My first pass results on a running App::Prove::History on a moderate sized test suite (with deliberate failures) are pleasantly surprising.
Without saving state via App::Prove::History:
Test Summary Report
-------------------
t/aggregate.t (Wstat: 2304 Tests: 7781 Failed: 9)
Failed tests: 2967, 2973, 2979, 2990, 5610, 5623, 5625
5793-5794
TODO passed: 5553, 5681, 5736, 5749
Non-zero exit status: 9
t/xml_fixtures_validate.t (Wstat: 17664 Tests: 342 Failed: 69)
Failed tests: 7-8, 10-13, 16-19, 27-35, 38, 40-49, 56-59
63, 65, 70, 72, 74, 77, 90, 92, 94, 97-109
173, 191, 226, 254, 280-287, 341
Non-zero exit status: 69
Files=28, Tests=9201, 496 wallclock secs ( 1.97 usr 0.23 sys + 386.81 cusr 16.08 csys = 405.09 CPU)
Result: FAIL
With saving state:
Test Summary Report
-------------------
t/xml_fixtures_validate.t (Wstat: 17664 Tests: 342 Failed: 69)

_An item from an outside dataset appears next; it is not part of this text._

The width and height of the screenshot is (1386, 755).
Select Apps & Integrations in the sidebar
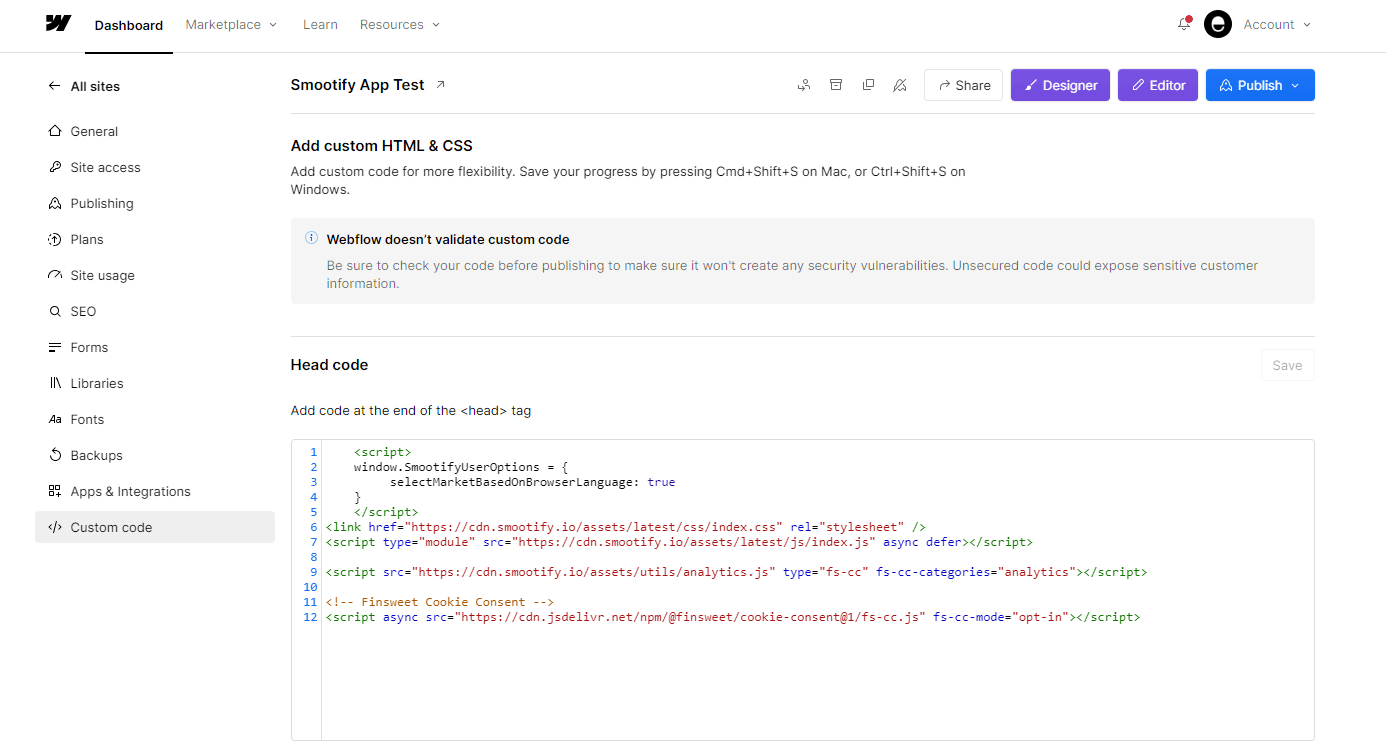pyautogui.click(x=130, y=491)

Failed tests: 7-8, 10-13, 16-19, 27-35, 38, 40-49, 56-59
63, 65, 70, 72, 74, 77, 90, 92, 94, 97-109
173, 191, 226, 254, 280-287, 341
Non-zero exit status: 69
t/aggregate.t (Wstat: 2304 Tests: 7781 Failed: 9)

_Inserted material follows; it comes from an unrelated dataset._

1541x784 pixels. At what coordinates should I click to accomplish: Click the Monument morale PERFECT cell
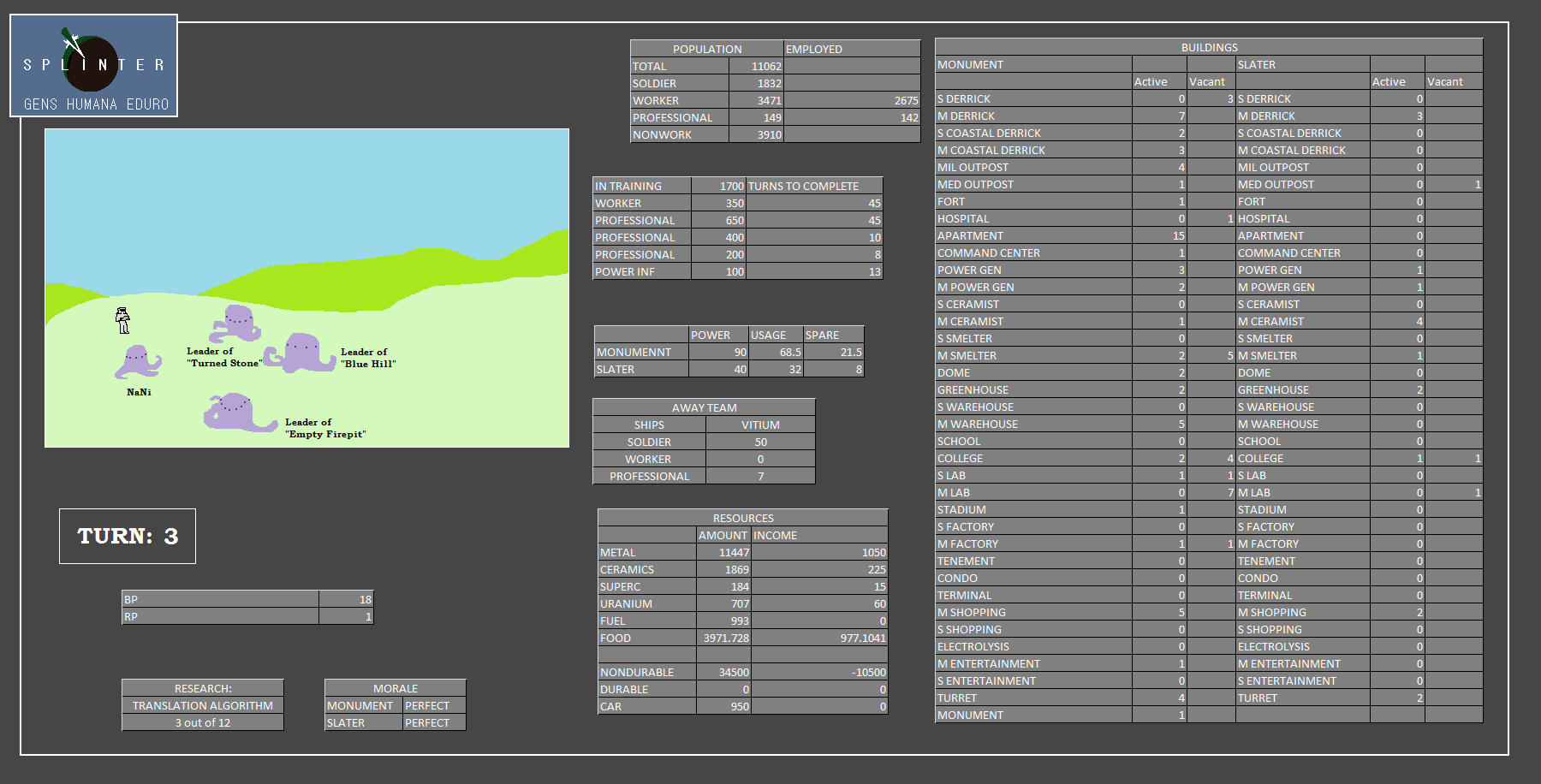pyautogui.click(x=433, y=705)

Failed tests: 2967, 2973, 2979, 2990, 5610, 5623, 5625
5793-5794
TODO passed: 5553, 5681, 5736, 5749
Non-zero exit status: 9
Files=28, Tests=9201, 506 wallclock secs ( 2.03 usr 0.27 sys + 390.21 cusr 16.26 csys = 408.77 CPU)
Result: FAIL
496 wallclock seconds versus 506 wallclock seconds. I expect that my decision to keep everything lightweight and simple probably helped here, but I'm surprised that there's not more of a performance hit. In fact, without a few more test runs, a 2% slowdown might just be a fluke (even though there has to be some performance hit).